Research and development expenses for the first quarter of 2016 were $7.9 million, an increase of $1.9 million, or 30%, compared to $6.0 million for the same period in 2015. The increase was due mainly to increases of $0.9 million in external nonclinical study fees and expenses, $0.5 million in external clinical study fees and expenses, and $0.3 million in personnel expenses.

The increase in external nonclinical study fees and expenses was due primarily to increased costs related to preparation for a new drug application for vepoloxamer ($0.5 million) and research-related manufacturing for vepoloxamer ($0.5 million), offset by a decrease in research-related manufacturing for AIR001 ($0.1 million).
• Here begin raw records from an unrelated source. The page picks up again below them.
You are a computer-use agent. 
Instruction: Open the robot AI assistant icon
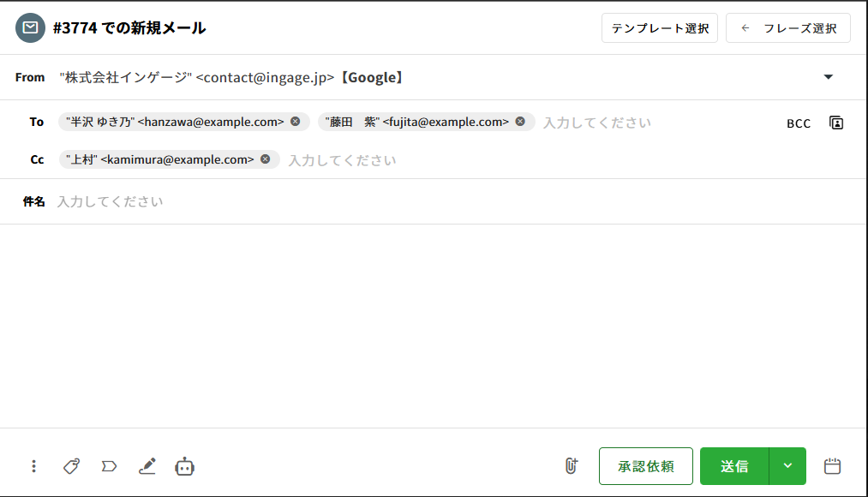184,466
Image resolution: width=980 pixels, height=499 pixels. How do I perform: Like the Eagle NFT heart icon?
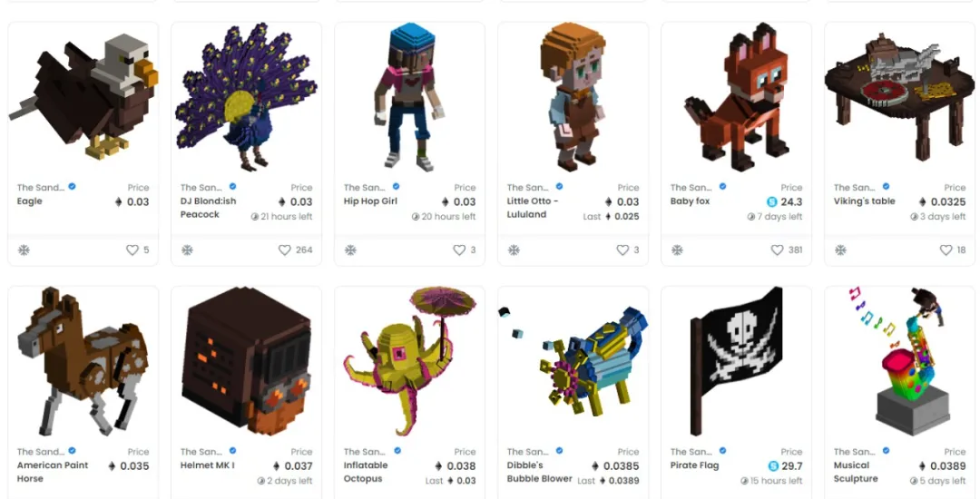coord(132,250)
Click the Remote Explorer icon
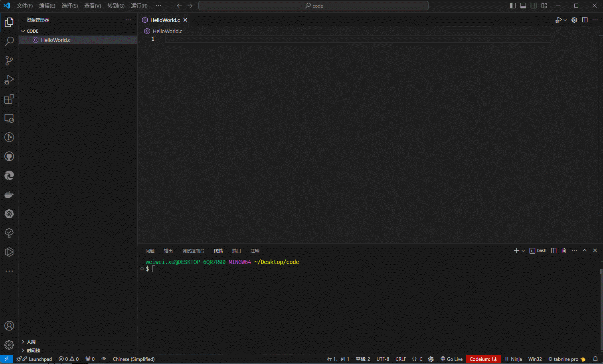 9,118
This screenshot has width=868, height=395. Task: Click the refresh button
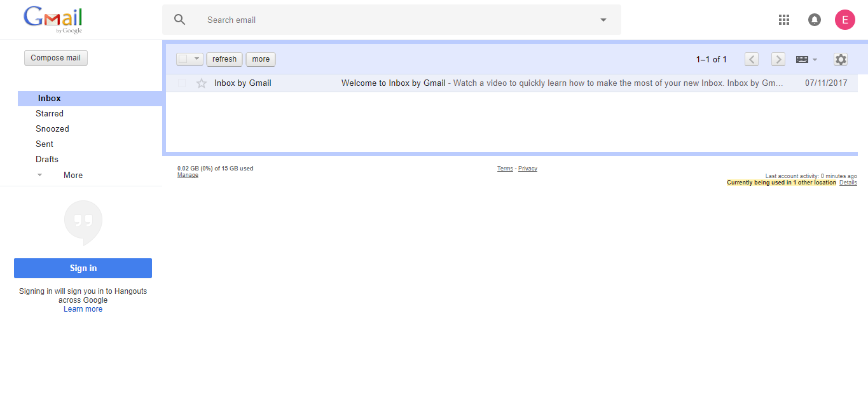click(224, 59)
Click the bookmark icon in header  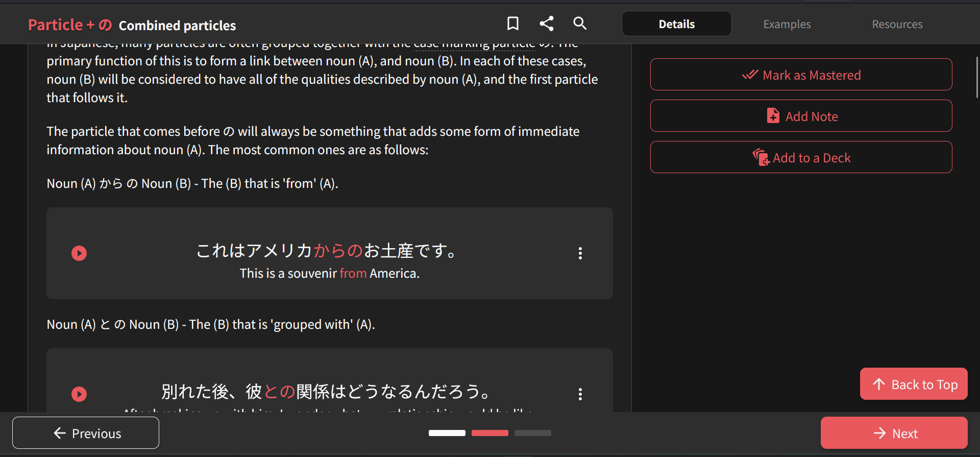[513, 23]
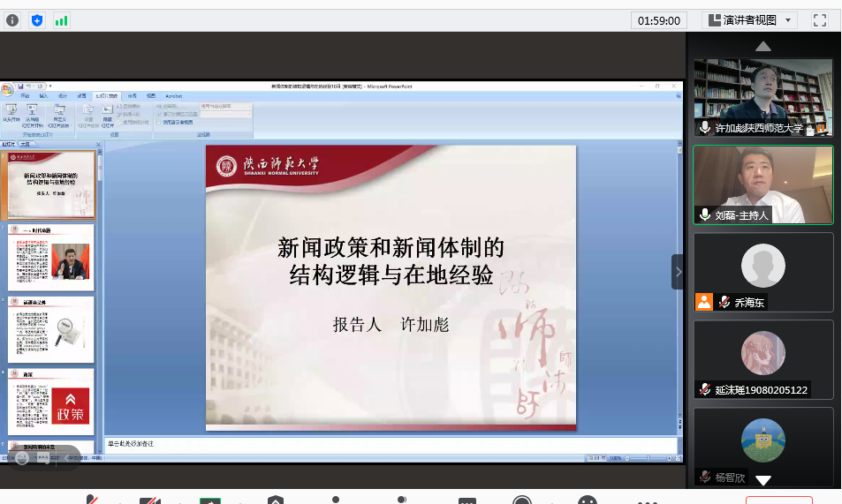Open the Acrobat ribbon tab
The width and height of the screenshot is (842, 504).
(173, 95)
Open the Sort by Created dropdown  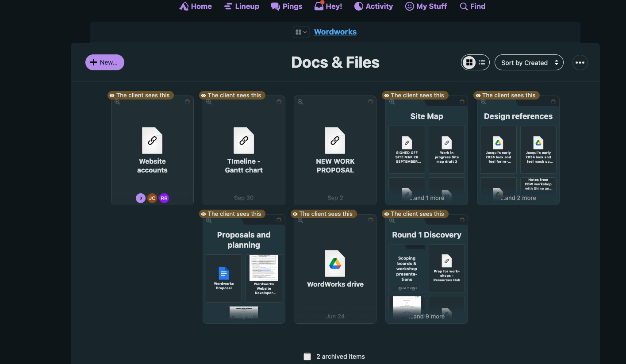(x=529, y=63)
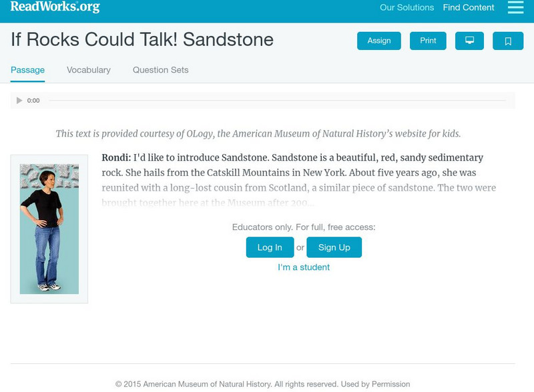This screenshot has height=392, width=534.
Task: Switch to the Vocabulary tab
Action: 89,70
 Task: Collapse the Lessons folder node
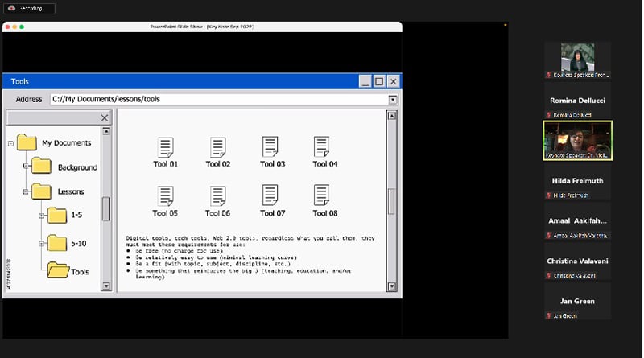point(27,191)
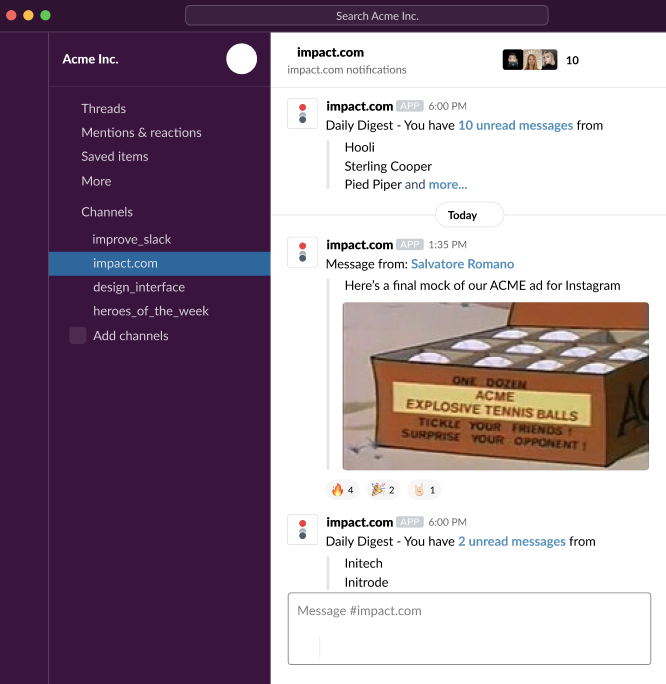The width and height of the screenshot is (666, 684).
Task: Select the improve_slack channel
Action: pos(132,239)
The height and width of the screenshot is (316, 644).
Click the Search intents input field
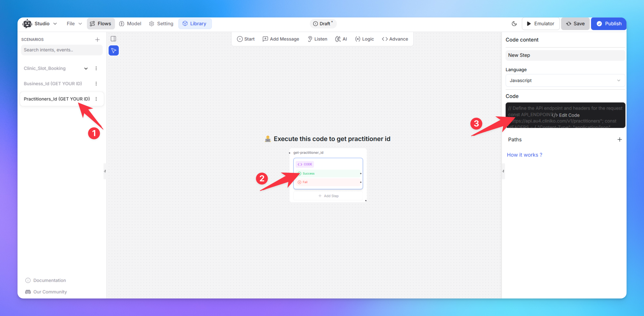tap(62, 50)
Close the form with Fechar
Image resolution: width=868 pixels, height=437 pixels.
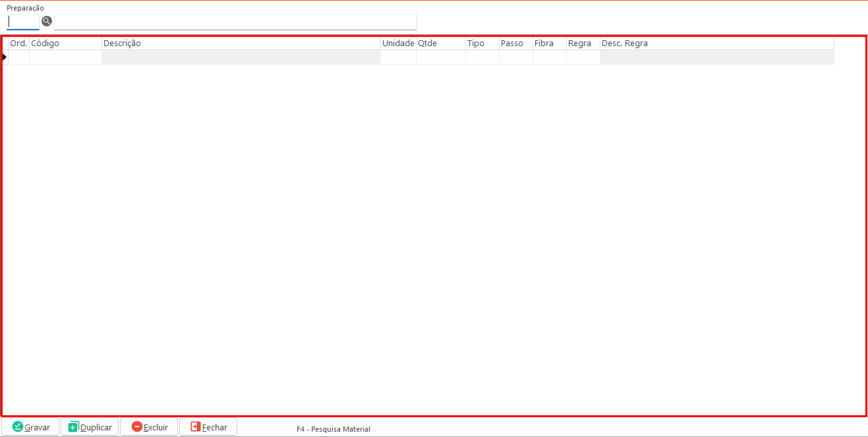click(208, 427)
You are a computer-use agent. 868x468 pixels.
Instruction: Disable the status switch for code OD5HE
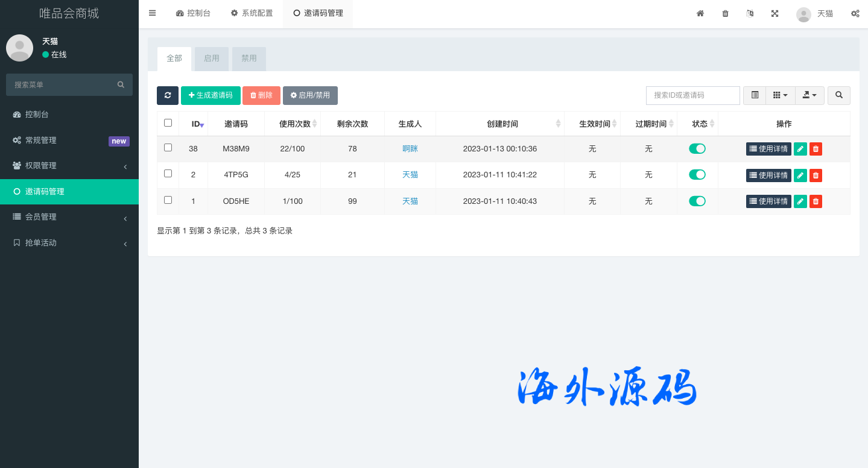coord(697,201)
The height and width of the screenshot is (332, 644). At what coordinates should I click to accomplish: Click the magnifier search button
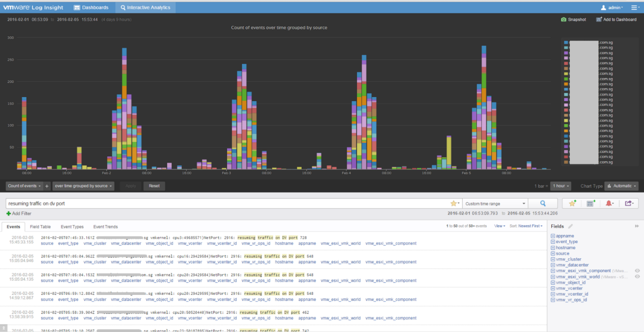coord(543,204)
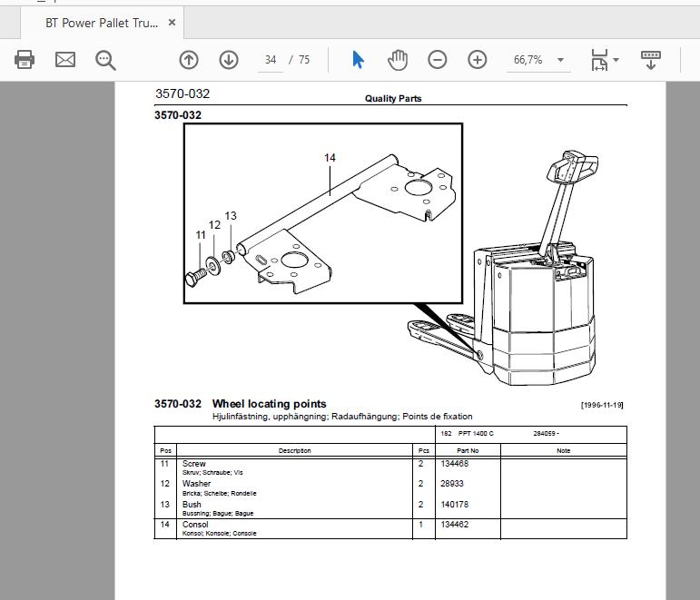Image resolution: width=700 pixels, height=600 pixels.
Task: Click the wheel console exploded diagram
Action: [323, 213]
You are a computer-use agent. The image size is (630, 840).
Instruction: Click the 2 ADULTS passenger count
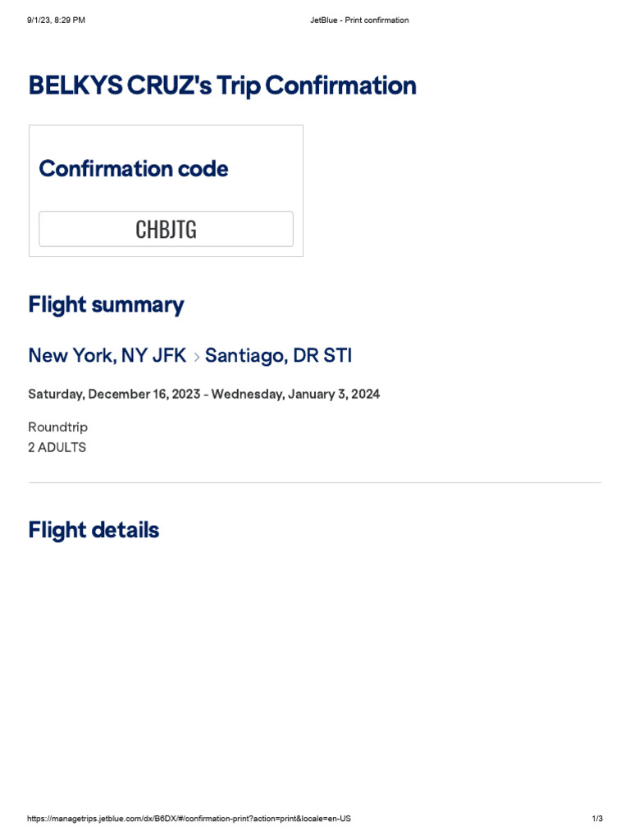coord(57,448)
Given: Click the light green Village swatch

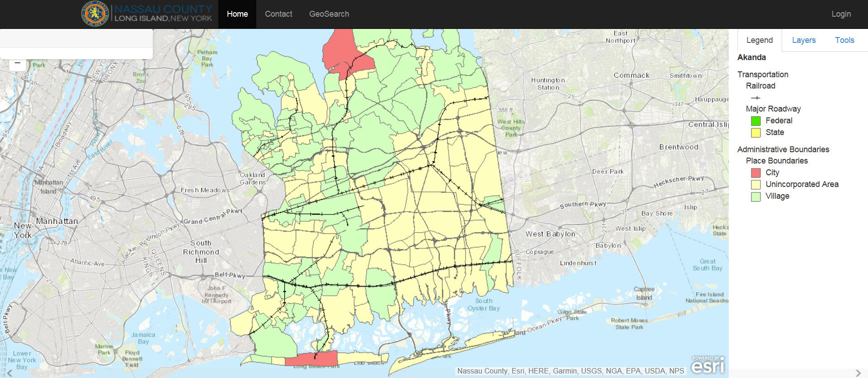Looking at the screenshot, I should (755, 196).
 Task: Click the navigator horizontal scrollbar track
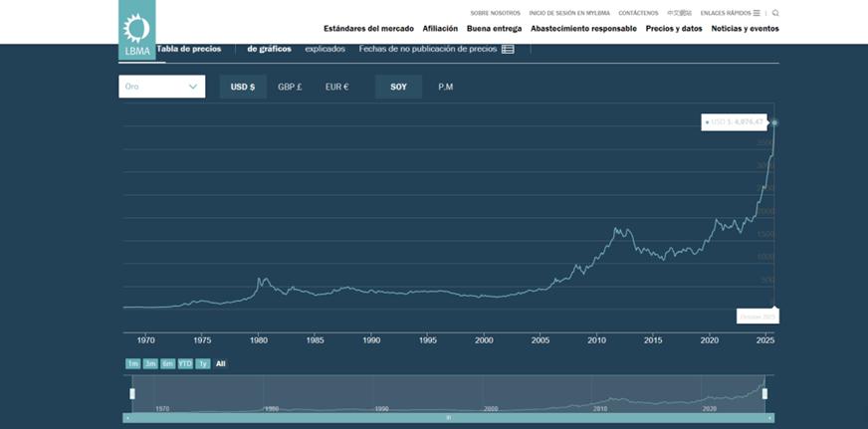[x=448, y=417]
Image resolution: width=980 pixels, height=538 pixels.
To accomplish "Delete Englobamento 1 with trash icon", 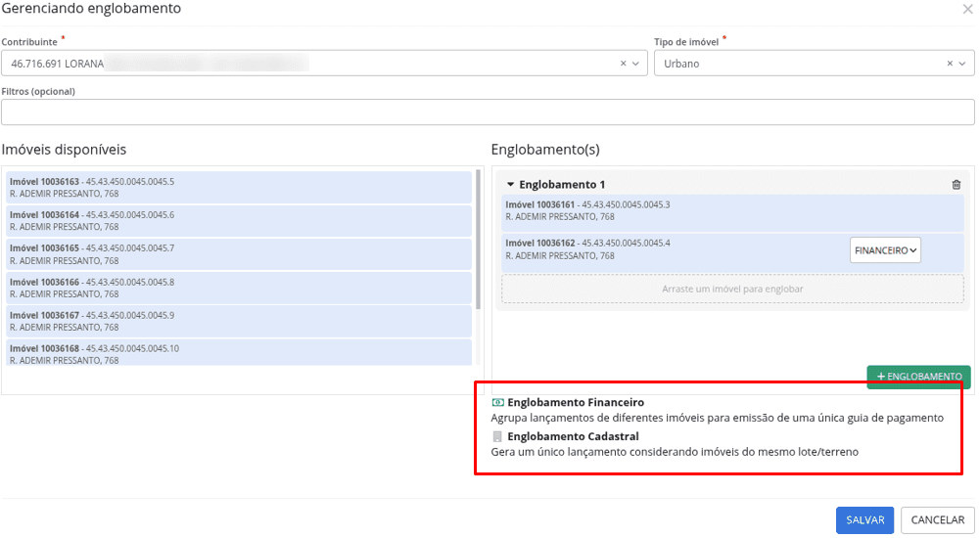I will click(957, 185).
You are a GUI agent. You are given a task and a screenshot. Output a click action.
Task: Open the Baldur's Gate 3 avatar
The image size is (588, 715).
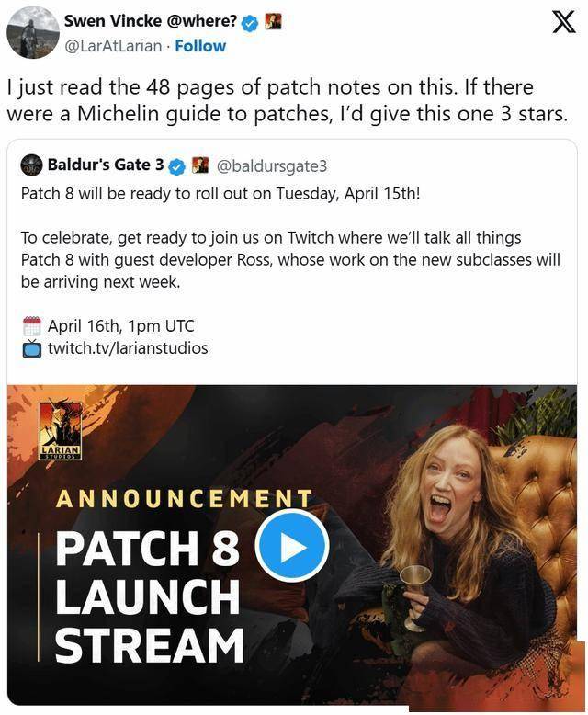click(x=31, y=165)
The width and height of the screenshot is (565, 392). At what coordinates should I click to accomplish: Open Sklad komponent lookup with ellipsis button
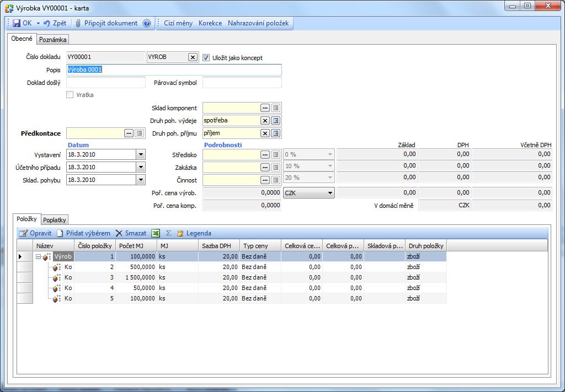click(x=265, y=108)
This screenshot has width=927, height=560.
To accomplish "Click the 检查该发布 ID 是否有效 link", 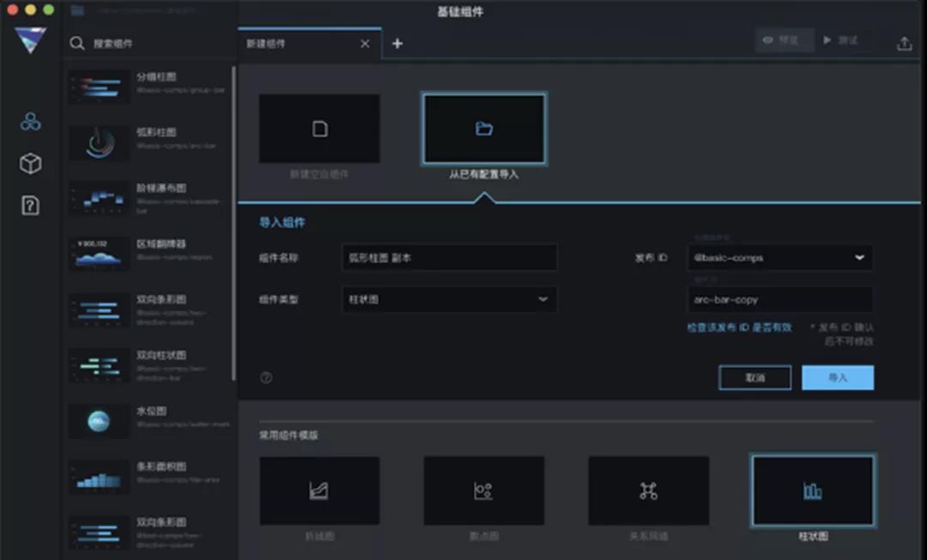I will (x=739, y=328).
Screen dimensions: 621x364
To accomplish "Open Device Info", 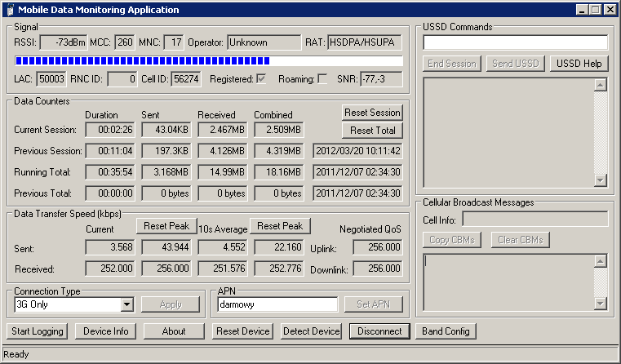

The increase in external clinical study fees and expenses was due primarily to increased costs related to the Phase 2 study of vepoloxamer in heart failure ($0.5 million) and the EPIC study ($0.3 million), offset by a decrease

related to discontinuation of a Phase 2 study of vepoloxamer in acute limb ischemia, which the Company began to wind-down in the third quarter of 2015 ($0.3 million).

Selling, general and administrative (SG&A) expenses for the first quarter of 2016 were $2.8 million, a decrease of $0.8 million, or 21%, compared to $3.6 million for the same period in 2015. SG&A expenses for the first quarter of 2015 included $0.4 million of severance expenses and $0.3 million of share-based compensation resulting from the termination of employment of the Company’s former president and chief operating officer in February 2015 and the acceleration of stock option vesting pursuant to the terms of his option agreements.

Interest expense for the first quarter of 2016 was $0.5 million, which was related to the Company’s debt facility. There was no interest expense for the first quarter of 2015.